ON MATHEMATICAL PROBABILITY: "Life cannot have had a random beginning... The trouble is that there are about two thousand enzymes, and the chance of obtaining them all in a random trial is only one part in (10 to the 20th) to the 2,000th = 10 to the 40,000th, an outrageously small probability that could not be faced even if the whole universe consisted of organic soup" (Fred Hoyle and N. Chandra Wickramasinghe, Evolution from Space [Aldine House, 33 Welbeck Street, London W1M 8LX: J.M. Dent & Sons, 1981]).
 

The Mayor

Well-Known Member
#27
outdated

>ON MATHEMATICAL PROBABILITY: "Life cannot have had a random beginning... The trouble is that there are about two thousand enzymes, and the chance of obtaining them all in a random trial is only one part in (10 to the 20th) to the 2,000th = 10 to the 40,000th, an outrageously small probability that could not be faced even if the whole universe consisted of organic soup" (Fred Hoyle and N. Chandra Wickramasinghe, Evolution from Space [Aldine House, 33 Welbeck Street, London W1M 8LX: J.M. Dent & Sons, 1981]).

Right, 1981.

http://en.wikipedia.org/wiki/Origin_of_life#Current_models_of_the_origin_of_life
Catch up on what's current and stop posting nonsense. Please! And if you don't completely understand the Biochemistry involved, stay out of the argument until you do.
 
#28
Really? 1981?

Can you describe a single discovery in the last two decades that significantly tends to validate "neo-Darwinism"? If you have to ask a co-worker, thats ok. zg

-----------

OOPS, I found one, (probably just anomalous) -

Evolving Before Our Eyes
Songbirds and salamanders bolster Darwin's theory
that change in habitat can create 2 species from one

David Perlman, Chronicle Science Editor

SFGate.com | March 26, 2001

When Charles Darwin pondered the wonderfully diverse beaks and bodies and lifestyles of the finches on the Galapagos Islands, he wrote these classic words:

"Seeing this gradation and diversity of structure in one small, intimately related group of birds, one might really fancy that from an original paucity of birds one species had been taken and modified for different ends."

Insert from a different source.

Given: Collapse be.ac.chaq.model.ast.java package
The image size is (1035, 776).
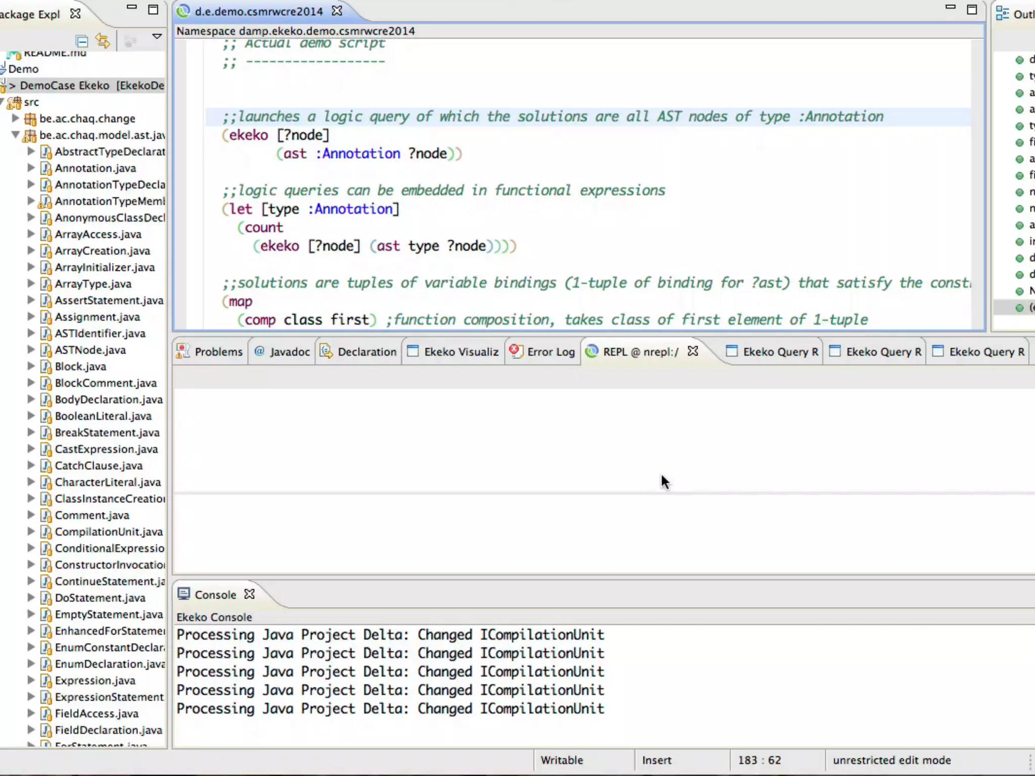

It was an idea that was to strike him again and again because, in the 13 different species of Galapagos finches, the young naturalist saw the living results of creatures adapting to pressures imposed by varying environments.

Now three California scientists, led by Darren Irwin of the University of California at San Diego, have explored a very different race of birds around the Himalayan mountain range. The scientists say they have discovered the most compelling evidence yet to buttress the theory Darwin elaborated in his epochal volume "The Origin of Species," which ignited a revolution in human thought.